Anyway, I have to assume that the rest of Bernanke's Great
Depression book would have benefited immensely from a better
reading of Murray Rothbard.
we survived 150 years with a gold standard.
We didn't just survive with it, we had economic growth
unprecedented in human history.
-jcr
America had a gold standard for 150 years? Hold on thar,
pardners. The gold standard was introduced in 1880 and lasted to
1933, with a hiatus during and after World War One. About 50 years,
not 150. Between 1862 and 1880 was the greenback era, when currency
was backed with government bonds. Before 1862 there was basically
unregulated banking, banks held reserves (usually, and except when
they could get away with not holding them) but not necessarily
gold.
Let's not invent a golden myth.
dirty rotten so and so's I cant stand when a government keeps
lying to you.
I visit http://www.forecastfortomorrow.com/news regularly and he
has been spot of for ages now...they have set us up
bernanke two step continues.....these greedy bankers have what is
coming
Even if the recession is over the recovery phase will still eat a lot of the world's monetary budget. Visit printer cartridge supplies if you have time.

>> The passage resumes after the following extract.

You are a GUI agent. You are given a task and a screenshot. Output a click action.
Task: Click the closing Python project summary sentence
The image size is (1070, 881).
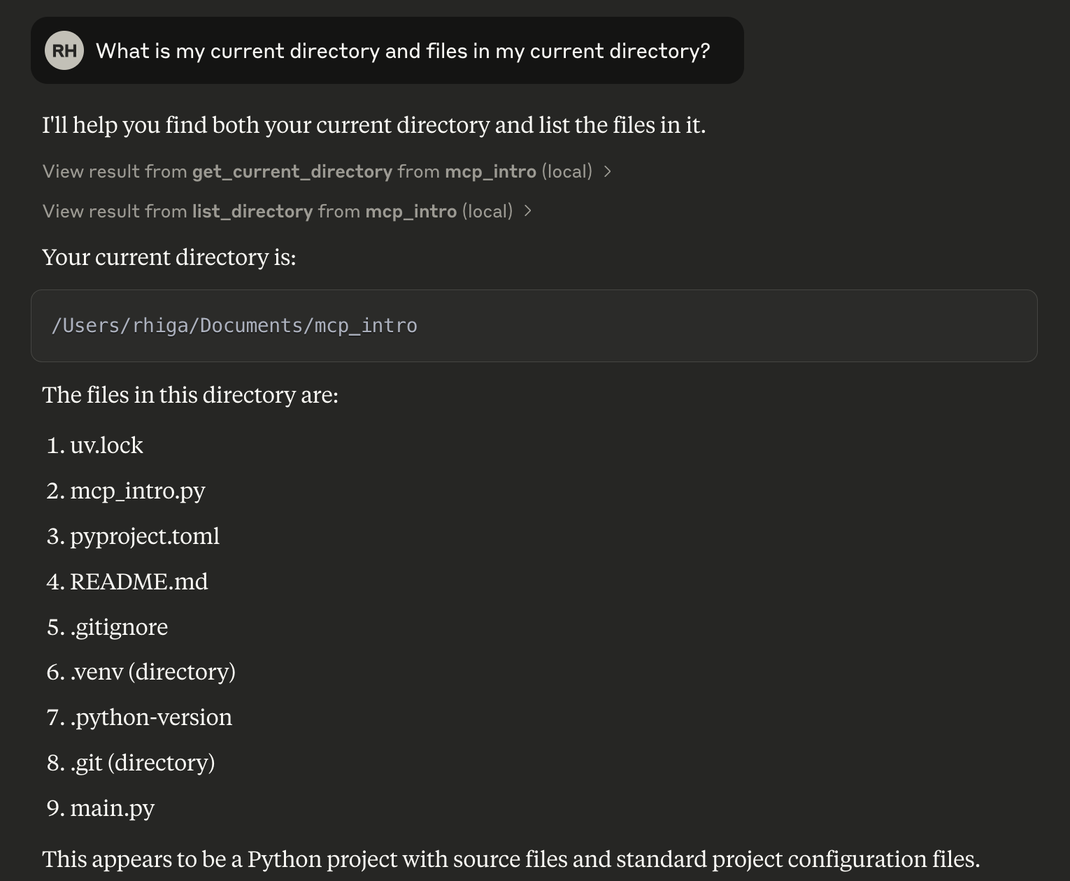click(511, 859)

What is going to happen when the fiscal year ends for the
federal government? The feds assets are 2 and half trillion and the
outstanding debts are more than 10 times at plus 24 trillion.
That doesn't count either the off book derivatives debts estimated
at over one and a quarter quadrillion.
This is not a recession, this is the end of the world's economic
system. There is no saving it. Anybody that thinks this is a
recession or depression it a total fool and idiocy will be proved
by this winter.
If trade is able to continue this collapse of "biblical
proportions", then we will see Wiemar Germany type inflation until
all trade ceases and chaos takes over the streets.